Some of you may be wondering if it’s safe to let your kids go trick-or-treating this year with COVID-19 cases still high.
According to the experts, it is.
Last year, Sean Hardner, his wife Kristina Hayes, and their daughter Annabelle played it safe when it came to Halloween.
"We just chilled at Grandma’s house for trick or treating instead of actually going and she got candy from grandma," said Kristina.
They weren't the only ones.
Last year, health officials discouraged going full-on with Halloween festivities, citing concerns over social distancing, even outdoors.
But this year, CDC Director Dr. Rochelle Walensky says Halloween trick-or-treating is safe for kids outside this year.
She says she doesn’t recommend crowded Halloween parties, but kids can dress up and have fun in small groups.
Dr. Rebekah Sensenig with Riverside Health System agrees that the holiday can be done safely.
"If you are going with your own small group or pod of people that you normally are exposed to, wear a mask when you go. You can also wear gloves, incorporate them into your costume if you wish, and most importantly, make sure you’re washing your hands," she said.

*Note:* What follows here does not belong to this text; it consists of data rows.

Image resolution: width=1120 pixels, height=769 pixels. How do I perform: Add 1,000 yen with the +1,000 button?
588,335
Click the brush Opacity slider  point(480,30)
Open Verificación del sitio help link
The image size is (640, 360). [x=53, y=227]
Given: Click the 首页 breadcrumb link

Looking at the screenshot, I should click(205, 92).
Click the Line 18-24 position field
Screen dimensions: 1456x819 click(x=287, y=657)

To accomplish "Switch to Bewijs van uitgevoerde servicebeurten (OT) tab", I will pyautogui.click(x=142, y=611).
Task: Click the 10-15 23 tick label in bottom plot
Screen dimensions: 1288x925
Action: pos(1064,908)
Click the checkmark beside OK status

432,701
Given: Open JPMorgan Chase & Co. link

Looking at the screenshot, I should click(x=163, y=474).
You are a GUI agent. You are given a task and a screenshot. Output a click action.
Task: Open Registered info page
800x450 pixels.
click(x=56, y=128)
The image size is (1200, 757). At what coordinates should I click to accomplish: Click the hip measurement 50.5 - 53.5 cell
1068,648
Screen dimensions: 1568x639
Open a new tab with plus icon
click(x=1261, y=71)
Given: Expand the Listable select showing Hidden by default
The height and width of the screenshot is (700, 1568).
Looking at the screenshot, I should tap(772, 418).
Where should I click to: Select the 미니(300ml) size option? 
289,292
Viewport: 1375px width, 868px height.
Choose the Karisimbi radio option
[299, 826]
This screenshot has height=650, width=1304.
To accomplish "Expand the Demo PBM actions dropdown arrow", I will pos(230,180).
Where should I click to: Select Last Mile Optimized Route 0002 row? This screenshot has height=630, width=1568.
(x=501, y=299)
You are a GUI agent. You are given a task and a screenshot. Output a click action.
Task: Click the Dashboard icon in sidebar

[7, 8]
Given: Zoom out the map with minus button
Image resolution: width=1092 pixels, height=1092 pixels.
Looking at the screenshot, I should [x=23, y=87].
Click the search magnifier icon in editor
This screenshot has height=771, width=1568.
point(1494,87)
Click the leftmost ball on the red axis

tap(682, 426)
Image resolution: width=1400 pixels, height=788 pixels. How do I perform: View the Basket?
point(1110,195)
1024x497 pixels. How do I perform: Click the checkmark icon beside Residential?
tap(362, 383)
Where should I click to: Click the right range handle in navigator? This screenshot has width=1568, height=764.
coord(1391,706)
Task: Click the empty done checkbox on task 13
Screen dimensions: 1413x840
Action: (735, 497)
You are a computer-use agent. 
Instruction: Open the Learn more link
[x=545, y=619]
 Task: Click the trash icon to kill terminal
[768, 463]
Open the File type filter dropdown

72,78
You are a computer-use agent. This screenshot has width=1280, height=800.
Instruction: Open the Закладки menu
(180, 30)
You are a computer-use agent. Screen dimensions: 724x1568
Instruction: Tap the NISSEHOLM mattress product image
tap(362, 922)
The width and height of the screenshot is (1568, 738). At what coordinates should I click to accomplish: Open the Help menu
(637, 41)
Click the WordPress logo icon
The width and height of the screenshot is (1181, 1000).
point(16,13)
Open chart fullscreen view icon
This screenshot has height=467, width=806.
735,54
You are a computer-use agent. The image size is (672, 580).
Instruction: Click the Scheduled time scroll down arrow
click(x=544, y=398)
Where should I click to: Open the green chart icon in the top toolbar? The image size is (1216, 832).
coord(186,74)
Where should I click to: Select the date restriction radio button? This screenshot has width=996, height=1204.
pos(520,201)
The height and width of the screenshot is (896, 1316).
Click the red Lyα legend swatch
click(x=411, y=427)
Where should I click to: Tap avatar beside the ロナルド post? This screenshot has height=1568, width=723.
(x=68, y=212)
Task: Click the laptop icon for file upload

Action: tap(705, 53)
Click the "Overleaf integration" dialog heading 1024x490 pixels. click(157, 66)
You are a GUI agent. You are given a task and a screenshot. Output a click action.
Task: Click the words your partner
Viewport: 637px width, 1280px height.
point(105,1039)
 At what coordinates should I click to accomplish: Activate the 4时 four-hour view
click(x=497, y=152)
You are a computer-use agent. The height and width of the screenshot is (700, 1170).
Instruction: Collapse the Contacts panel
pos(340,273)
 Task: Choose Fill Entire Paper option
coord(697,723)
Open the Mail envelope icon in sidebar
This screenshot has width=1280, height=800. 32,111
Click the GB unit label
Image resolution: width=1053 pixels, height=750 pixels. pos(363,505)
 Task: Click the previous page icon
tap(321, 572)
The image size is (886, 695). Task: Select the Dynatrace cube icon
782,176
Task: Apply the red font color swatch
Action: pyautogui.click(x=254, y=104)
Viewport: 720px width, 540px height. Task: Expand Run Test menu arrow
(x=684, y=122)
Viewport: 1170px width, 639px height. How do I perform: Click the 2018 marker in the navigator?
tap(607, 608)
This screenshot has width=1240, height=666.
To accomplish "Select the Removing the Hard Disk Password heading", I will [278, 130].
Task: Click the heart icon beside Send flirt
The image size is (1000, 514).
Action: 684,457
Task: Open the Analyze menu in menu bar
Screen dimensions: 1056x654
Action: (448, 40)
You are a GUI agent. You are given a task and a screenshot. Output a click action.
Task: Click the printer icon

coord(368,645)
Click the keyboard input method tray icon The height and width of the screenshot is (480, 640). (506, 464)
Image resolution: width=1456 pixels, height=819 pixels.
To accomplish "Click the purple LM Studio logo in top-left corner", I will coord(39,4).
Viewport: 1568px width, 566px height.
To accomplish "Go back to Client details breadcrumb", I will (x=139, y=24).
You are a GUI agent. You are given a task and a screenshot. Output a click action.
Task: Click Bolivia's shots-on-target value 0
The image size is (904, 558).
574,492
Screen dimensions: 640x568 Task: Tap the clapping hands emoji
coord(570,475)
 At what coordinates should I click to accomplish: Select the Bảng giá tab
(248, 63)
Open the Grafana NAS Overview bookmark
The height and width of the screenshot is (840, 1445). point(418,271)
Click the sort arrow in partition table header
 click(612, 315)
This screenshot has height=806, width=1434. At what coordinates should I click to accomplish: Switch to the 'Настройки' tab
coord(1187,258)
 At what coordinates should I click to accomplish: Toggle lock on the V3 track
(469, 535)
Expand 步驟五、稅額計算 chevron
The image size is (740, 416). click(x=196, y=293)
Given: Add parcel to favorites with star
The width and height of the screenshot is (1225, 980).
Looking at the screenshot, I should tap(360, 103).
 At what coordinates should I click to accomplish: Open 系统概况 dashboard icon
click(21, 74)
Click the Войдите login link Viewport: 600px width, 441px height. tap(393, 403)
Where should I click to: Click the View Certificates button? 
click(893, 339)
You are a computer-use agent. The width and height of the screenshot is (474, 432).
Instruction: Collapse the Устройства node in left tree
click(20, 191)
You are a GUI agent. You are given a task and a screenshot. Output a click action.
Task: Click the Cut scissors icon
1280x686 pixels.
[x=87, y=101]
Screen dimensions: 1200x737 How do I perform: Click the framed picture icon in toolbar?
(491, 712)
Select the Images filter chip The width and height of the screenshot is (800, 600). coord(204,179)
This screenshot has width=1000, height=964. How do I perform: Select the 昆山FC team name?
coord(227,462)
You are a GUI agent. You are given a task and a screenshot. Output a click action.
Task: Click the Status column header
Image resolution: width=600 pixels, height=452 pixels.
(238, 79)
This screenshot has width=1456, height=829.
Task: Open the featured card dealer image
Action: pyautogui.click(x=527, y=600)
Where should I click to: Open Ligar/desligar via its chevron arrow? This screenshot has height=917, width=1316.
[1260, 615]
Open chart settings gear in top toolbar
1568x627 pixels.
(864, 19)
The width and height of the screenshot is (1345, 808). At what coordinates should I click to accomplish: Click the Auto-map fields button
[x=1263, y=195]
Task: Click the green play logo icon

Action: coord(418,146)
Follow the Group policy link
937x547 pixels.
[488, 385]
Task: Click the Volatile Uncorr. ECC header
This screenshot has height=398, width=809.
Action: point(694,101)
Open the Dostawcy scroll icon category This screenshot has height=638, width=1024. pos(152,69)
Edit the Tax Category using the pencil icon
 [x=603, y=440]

That’s exactly what Annabelle’s family is going to do this year.
"We were planning on sticking in the family neighborhood, just people that we know," said Sean.
Both of her parents say it makes them feel better to know the CDC has given the go-ahead.
"It’ll be nice to be a little more normal," Kristina said.
As for Annabelle, she already has her costume picked out.
"I’m gonna be a princess," she said. "Cinderella!"
There is still no vaccine available for kids under 12 and there likely won’t be in time for Halloween.
However, Pfizer says their vaccine for kids 5-11 should be approved in early November.
The World Health Organization reported that the global number of new coronavirus cases and deaths has continued to fall in the past week.
This could be, in part, what is contributing to health officials' lightening up on holiday gathering restrictions.